• Document extract:
Main works of Oliver Hart
The Nobel Prize in Economic Sciences in 2016 was jointly awarded to Oliver Hart, then at Harvard University and Bengt Holmström, then at Massachusetts Institute of Technology, “for their contributions to contract theory”.
Hart did his undergraduate studies in mathematics from Kings College, Cambridge, which he finished in 1969. After this, he did a Masters in economics from Warwick University in 1971 and his PhD from Princeton University in 1974. His doctoral work was on the theory of general equilibrium with incomplete markets and his thesis supervisor was Michael Rothschild. After completing his PhD, Hart taught at the University of Essex for a while and then moved to Cambridge University where he stayed till 1981. From 1981 to 1984, Hart taught at the London School of Economics, and thereafter, he moved to MIT where he stayed till 1993. In 1993, Hart joined Harvard University as faculty.

• The tasks:
A: Answer these from the text on Oliver Hart:
(i) Who shared the 2016 Nobel Prize in Economic Sciences with Hart?
(ii) At which university did Hart earn his PhD, and in what year?
(iii) Where did Hart teach from 1981 to 1984?
B: Using the text on Oliver Hart, explain in one to three sentences why Hart and his co-winner received the 2016 Nobel Prize in Economic Sciences.

• Dataset rows:

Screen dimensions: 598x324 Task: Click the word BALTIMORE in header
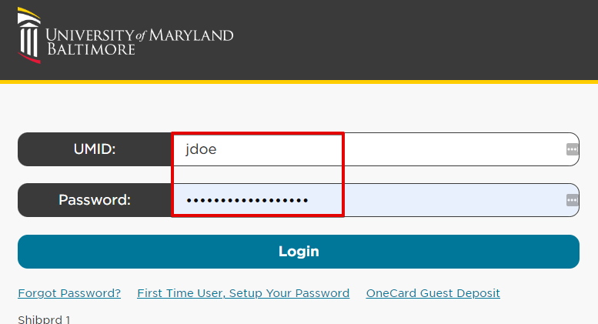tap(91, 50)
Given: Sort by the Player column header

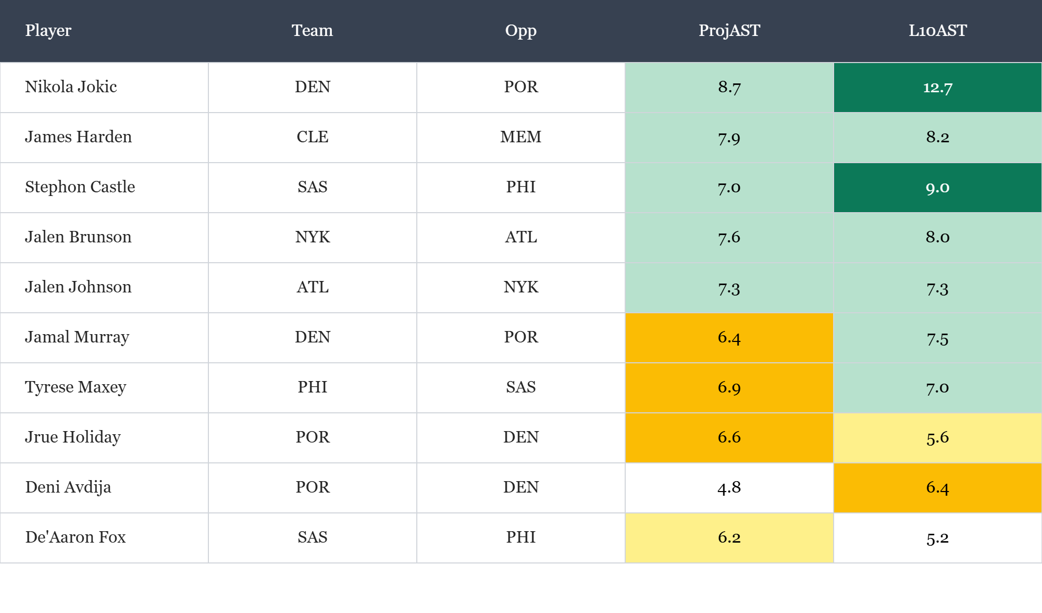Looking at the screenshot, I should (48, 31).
...
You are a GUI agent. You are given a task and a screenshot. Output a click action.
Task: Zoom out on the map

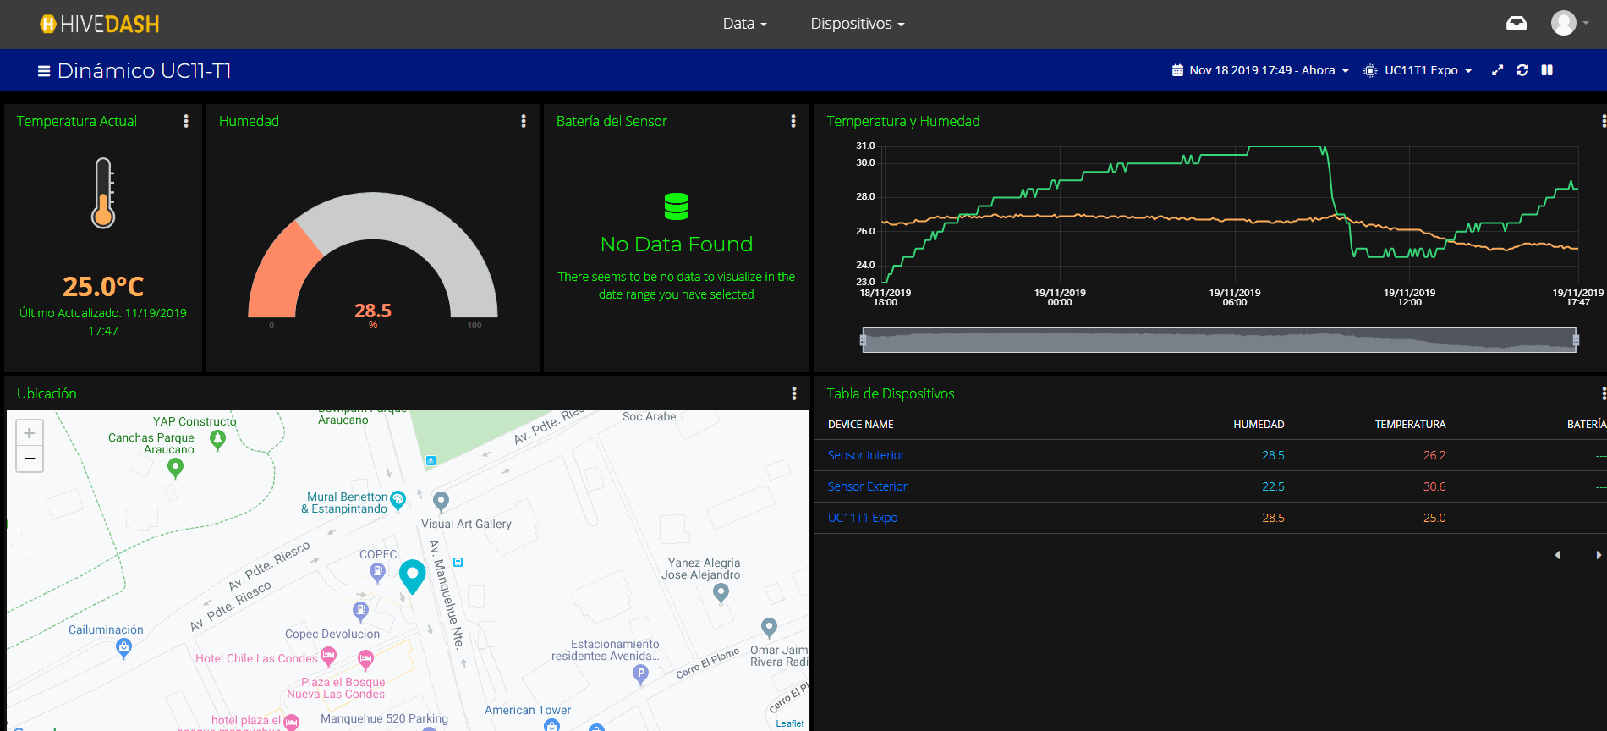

• Answers per task:
A:
(i) Bengt Holmström, then at Massachusetts Institute of Technology.
(ii) Princeton University, in 1974.
(iii) The London School of Economics.

B: The prize went jointly to Oliver Hart and Bengt Holmström "for their contributions to contract theory". At the time, Hart was at Harvard University and Holmström was at Massachusetts Institute of Technology.